EXERCISE:
Reproduce the following material verbatim.

----------

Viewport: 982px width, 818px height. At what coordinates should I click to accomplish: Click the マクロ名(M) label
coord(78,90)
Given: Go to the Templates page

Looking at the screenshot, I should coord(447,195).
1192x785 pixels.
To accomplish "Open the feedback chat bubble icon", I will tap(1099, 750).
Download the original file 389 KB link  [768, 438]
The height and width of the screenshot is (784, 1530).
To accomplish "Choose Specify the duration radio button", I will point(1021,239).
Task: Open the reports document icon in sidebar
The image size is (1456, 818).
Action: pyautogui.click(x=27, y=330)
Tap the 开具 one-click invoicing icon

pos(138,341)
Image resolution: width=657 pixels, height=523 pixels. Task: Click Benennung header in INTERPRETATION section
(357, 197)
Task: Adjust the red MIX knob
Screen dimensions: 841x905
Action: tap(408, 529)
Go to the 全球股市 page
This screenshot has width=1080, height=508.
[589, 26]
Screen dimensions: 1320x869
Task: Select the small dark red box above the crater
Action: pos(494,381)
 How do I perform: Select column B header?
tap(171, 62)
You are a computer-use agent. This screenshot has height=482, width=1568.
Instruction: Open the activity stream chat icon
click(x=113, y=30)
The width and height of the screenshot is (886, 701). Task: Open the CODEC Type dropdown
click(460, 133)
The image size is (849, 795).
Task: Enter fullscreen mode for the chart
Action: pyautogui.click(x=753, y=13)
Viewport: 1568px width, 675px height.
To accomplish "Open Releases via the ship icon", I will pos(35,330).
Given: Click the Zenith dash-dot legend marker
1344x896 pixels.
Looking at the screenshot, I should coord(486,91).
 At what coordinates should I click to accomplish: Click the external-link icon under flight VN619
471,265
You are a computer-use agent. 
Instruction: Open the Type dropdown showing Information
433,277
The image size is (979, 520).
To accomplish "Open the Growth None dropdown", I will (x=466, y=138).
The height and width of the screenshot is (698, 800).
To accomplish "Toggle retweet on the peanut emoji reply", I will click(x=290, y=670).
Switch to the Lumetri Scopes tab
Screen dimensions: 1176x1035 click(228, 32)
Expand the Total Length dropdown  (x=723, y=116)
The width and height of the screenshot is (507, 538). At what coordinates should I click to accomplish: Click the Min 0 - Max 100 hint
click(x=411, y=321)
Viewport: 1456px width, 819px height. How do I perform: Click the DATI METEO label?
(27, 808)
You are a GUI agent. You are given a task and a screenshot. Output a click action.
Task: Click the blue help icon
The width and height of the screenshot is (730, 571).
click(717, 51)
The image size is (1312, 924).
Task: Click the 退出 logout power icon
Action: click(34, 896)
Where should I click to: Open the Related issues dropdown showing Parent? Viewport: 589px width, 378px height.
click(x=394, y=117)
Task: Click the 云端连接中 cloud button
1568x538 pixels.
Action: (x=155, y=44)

----------

COMPLETE ANSWER:
Viewport: 982px width, 818px height. At what coordinates should I click to accomplish: Click the マクロ名(M) label
coord(78,90)
Given: Go to the Templates page

Looking at the screenshot, I should coord(447,195).
1192x785 pixels.
To accomplish "Open the feedback chat bubble icon", I will tap(1099, 750).
Download the original file 389 KB link  [768, 438]
The height and width of the screenshot is (784, 1530).
To accomplish "Choose Specify the duration radio button", I will point(1021,239).
Task: Open the reports document icon in sidebar
The image size is (1456, 818).
Action: pyautogui.click(x=27, y=330)
Tap the 开具 one-click invoicing icon

pos(138,341)
Image resolution: width=657 pixels, height=523 pixels. Task: Click Benennung header in INTERPRETATION section
(357, 197)
Task: Adjust the red MIX knob
Screen dimensions: 841x905
Action: tap(408, 529)
Go to the 全球股市 page
This screenshot has width=1080, height=508.
[589, 26]
Screen dimensions: 1320x869
Task: Select the small dark red box above the crater
Action: pos(494,381)
 How do I perform: Select column B header?
tap(171, 62)
You are a computer-use agent. This screenshot has height=482, width=1568.
Instruction: Open the activity stream chat icon
click(x=113, y=30)
The width and height of the screenshot is (886, 701). Task: Open the CODEC Type dropdown
click(460, 133)
The image size is (849, 795).
Task: Enter fullscreen mode for the chart
Action: pyautogui.click(x=753, y=13)
Viewport: 1568px width, 675px height.
To accomplish "Open Releases via the ship icon", I will pos(35,330).
Given: Click the Zenith dash-dot legend marker
1344x896 pixels.
Looking at the screenshot, I should coord(486,91).
 At what coordinates should I click to accomplish: Click the external-link icon under flight VN619
471,265
You are a computer-use agent. 
Instruction: Open the Type dropdown showing Information
433,277
The image size is (979, 520).
To accomplish "Open the Growth None dropdown", I will (x=466, y=138).
The height and width of the screenshot is (698, 800).
To accomplish "Toggle retweet on the peanut emoji reply", I will click(x=290, y=670).
Switch to the Lumetri Scopes tab
Screen dimensions: 1176x1035 click(228, 32)
Expand the Total Length dropdown  (x=723, y=116)
The width and height of the screenshot is (507, 538). At what coordinates should I click to accomplish: Click the Min 0 - Max 100 hint
click(x=411, y=321)
Viewport: 1456px width, 819px height. How do I perform: Click the DATI METEO label?
(27, 808)
You are a GUI agent. You are given a task and a screenshot. Output a click action.
Task: Click the blue help icon
The width and height of the screenshot is (730, 571).
click(717, 51)
The image size is (1312, 924).
Task: Click the 退出 logout power icon
Action: click(34, 896)
Where should I click to: Open the Related issues dropdown showing Parent? Viewport: 589px width, 378px height.
click(x=394, y=117)
Task: Click the 云端连接中 cloud button
1568x538 pixels.
Action: (x=155, y=44)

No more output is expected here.